Chinese E-Commerce Company Sues Amazon Europe Under China’s Anti-Monopoly Law

— By Kevin B. Goldstein, Jacob Harding & Stephanie Wu

On August 22, 2023, the Guangzhou Intellectual Property Court announced that it has accepted a case brought by Mengbian, a Chinese e-commerce firm that operates an online store on the Amazon marketplace, against Amazon Europe for violation of China’s Anti-Monopoly Law. Foreign companies should be aware that Chinese companies may attempt, and Chinese courts may accept, these types of cases despite the existence of forum selection and choice-of-law provisions in a contract.

According to the announcement, Mengbian alleges that Amazon Europe has a dominant position in the e-commerce market within Europe, and Amazon Europe abused that position by closing Mengbian’s online store, blocking its account, and refusing to trade with it without justifiable reasons. At the time of the announcement, Amazon Europe had not been served with the complaint.


It has been widely publicized that Amazon has removed a number of Chinese sellers from its platform in recent years. The Shenzhen Cross-Border E-Commerce Association estimates that at least 50,000 Chinese vendors’ accounts have been negatively impacted and Chinese e-commerce firms had suffered losses of over 100 billion yuan (approximately US$13B).

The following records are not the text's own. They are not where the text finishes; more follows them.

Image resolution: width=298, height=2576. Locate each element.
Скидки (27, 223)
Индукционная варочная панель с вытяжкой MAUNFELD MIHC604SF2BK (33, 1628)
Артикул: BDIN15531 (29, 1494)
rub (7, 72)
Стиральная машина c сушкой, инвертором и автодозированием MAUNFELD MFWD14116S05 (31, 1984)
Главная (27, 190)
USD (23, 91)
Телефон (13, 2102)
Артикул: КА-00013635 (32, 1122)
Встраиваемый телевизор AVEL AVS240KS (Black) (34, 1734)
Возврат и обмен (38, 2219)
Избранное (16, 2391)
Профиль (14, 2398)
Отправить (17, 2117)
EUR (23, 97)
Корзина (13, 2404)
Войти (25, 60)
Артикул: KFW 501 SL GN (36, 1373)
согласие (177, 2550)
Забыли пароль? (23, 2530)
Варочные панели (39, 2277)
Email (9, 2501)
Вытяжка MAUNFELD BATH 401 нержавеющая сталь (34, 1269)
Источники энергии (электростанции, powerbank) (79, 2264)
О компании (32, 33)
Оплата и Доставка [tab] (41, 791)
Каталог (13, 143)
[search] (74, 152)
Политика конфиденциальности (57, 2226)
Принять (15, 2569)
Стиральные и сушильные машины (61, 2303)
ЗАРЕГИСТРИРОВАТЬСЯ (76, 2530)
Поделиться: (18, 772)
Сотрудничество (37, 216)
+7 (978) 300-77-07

As a result, affected Chinese companies have been exploring various avenues to obtain remedies, including utilizing Chinese courts, often despite choice-of-law and choice-of-forum provisions in the contract. In such circumstances, arguments typically include invalidity of contract or some sort of tort. Mengbian’s approach against Amazon Europe could be the first attempt to use China’s Anti-Monopoly Law.

Considerations for Foreign Companies


Chinese courts may assert jurisdiction over a cross-border antitrust matter based on (i) the general provisions of jurisdiction applicable to contract or tort claims, or (ii) the extra-territoriality provision of the Anti-Monopoly Law. For tort claims, jurisdiction can be established either where the defendant is located or at the location of the infringing conduct. The latter can include the place where the violation was committed and the place where the results of the violation occurred. Here, the court explicitly identified Mengbian’s domicile in Guangzhou as “the place where the results of the violation occurred,” and, therefore, the court asserted jurisdiction.

The Anti-Monopoly Law has an independent basis to assert extraterritorial jurisdiction, which applies when the monopolistic behavior outside of China has an “exclusionary or restrictive effect on competition in the domestic market.” Based on this provision, Chinese courts may assert subject matter jurisdiction over companies located outside of China.


Chinese courts have been known to disregard or hold invalid forum selection and choice-of-law provisions and to assert jurisdiction on a number of occasions. Moreover, Chinese courts have previously scrutinized the validity of jurisdiction clauses in Amazon’s business-to-consumer contracts before. For example, in Gao v Amazon Zhuoyue Co., the Beijing Internet Court dismissed Amazon Zhuoyue’s jurisdictional challenge and invalidated the contract’s jurisdictional provisions based on China’s doctrine of “standard form contract,” which is analogous to unconscionability. Pursuant to China’s Civil Code, if the party providing the boilerplate clause exempts its liability, increases the liability of the other party, or excludes the main rights of the other party, the clause shall be invalid.


At the time of the announcement, service upon Amazon Europe had not been completed. Nonetheless, the court made the decision to announce its acceptance of the case. The court is under no obligation to publicize its acceptance of a case. This may signal the court’s interest in protecting the rights of the Chinese plaintiff. However, based on the announcement, plaintiff’s claim appears to fall under the “abuse of dominance” provision of the Anti-Monopoly Law. Claims of abuse of dominance present a high burden of proof for the party alleging such abuse.